Crude oil benchmarks are under intense selling pressure and currency markets are reversing direction after US president Donald Trump told CBS News “I think the war is very complete, pretty much”.
Trump said Iran had made a “big mistake” in choosing Ayatollah Ali Khamenei’s son Mojtaba to be the country’s next supreme leader, warning “I don’t know if it’s going to last. I think they made a mistake,” but stopped short of repeating the sort of regime change demands made earlier in the US-Israeli campaign against Iran. “They have no navy, no communications, they’ve got no air force. Their missiles are down to a scatter. Their drones are being blown up all over the place, including their manufacturing of drones,” he said. “If you look, they have nothing left. There’s nothing left in a military sense.”
Brent crude, which hit $130 a barrel overnight, had already retreated on expectations of a co-ordinated G7 strategic petroleum release, and is now plunging below $85. Trump’s remarks will reinforce expectations that the geopolitical risk premium in front-month contracts has further to deflate, particularly if diplomatic channels open in coming weeks.

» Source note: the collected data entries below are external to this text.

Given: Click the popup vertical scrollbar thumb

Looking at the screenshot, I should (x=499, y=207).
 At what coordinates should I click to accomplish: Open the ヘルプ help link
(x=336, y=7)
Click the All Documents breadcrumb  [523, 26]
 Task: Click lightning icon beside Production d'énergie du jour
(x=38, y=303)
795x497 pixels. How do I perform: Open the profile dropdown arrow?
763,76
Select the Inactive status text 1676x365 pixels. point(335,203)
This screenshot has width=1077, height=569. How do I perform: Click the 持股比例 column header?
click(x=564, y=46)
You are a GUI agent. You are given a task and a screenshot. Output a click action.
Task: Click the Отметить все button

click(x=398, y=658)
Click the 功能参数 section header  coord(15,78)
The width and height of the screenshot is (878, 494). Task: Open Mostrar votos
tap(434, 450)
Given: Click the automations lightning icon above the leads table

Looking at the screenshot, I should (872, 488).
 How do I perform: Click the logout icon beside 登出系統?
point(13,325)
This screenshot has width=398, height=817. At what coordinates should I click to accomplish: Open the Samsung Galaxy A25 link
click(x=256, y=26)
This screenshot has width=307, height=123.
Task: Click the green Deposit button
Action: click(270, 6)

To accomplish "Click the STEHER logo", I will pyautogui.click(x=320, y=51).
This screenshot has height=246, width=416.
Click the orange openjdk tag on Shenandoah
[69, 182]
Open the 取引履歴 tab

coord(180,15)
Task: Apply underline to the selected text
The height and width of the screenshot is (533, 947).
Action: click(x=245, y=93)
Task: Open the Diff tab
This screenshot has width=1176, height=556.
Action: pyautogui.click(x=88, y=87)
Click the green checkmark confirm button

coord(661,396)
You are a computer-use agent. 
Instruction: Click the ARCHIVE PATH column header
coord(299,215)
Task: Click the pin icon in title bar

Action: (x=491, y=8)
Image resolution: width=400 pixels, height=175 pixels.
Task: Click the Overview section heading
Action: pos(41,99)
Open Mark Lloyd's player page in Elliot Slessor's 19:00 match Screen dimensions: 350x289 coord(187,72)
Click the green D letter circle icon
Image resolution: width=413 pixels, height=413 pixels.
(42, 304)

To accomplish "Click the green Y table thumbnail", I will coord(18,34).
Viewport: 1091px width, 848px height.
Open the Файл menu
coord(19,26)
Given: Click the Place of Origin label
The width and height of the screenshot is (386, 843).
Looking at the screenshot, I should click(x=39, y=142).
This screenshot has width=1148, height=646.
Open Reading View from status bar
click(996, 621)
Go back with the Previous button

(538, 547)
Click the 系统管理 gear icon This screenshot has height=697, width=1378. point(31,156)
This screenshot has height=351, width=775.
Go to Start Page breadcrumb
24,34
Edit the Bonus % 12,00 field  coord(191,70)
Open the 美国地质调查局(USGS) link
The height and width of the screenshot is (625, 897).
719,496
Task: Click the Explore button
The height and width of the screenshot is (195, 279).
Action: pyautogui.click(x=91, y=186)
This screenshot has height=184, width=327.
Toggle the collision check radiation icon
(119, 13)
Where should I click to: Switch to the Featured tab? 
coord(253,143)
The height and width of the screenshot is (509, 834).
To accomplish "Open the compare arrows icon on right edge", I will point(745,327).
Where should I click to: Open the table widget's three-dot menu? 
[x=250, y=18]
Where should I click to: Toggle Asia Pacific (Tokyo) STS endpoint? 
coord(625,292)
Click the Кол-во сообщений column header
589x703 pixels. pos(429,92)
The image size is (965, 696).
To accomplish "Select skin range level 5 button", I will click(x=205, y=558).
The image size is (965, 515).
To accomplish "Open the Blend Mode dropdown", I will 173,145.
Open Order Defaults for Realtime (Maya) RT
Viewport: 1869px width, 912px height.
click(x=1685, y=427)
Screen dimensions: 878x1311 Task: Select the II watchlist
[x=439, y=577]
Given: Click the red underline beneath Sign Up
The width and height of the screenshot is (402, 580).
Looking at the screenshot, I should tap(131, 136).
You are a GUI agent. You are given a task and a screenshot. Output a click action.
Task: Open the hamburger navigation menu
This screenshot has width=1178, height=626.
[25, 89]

In currency markets, the shift in tone should ease demand for safe havens and commodity-linked units. The dollar, beneficiary of the initial flight to safety and a sustained rotation into energy exporters, faces modest headwinds as traders reprice tail risks downward. The Canadian dollar, which had drawn support from elevated crude prices even as domestic fundamentals weakened, could find itself caught between a fading energy bid and rising risk appetite. More consequential moves may come in major importing currencies: the euro, pound and yen all stand to climb in coming days as traders pare hedges against a sustained commodity price shock.
The broader question for markets is whether Trump’s apparent retreat from maximalist regime change rhetoric reflects a genuine shift in war aims or merely an attempt to declare victory while hostilities continue at lower intensity. A durable de-escalation could reduce pressure on oil curves, help restrain inflation expectations, and drive a mean-reversion process across the currency landscape. A return to open warfare could trigger another flight to safety, punishing those who moved too quickly to fade the war premium.
It is not over till it is over—of course—but for now it is reasonable to think tensions could ease in coming days and weeks, allowing the global economy to sidestep another blow.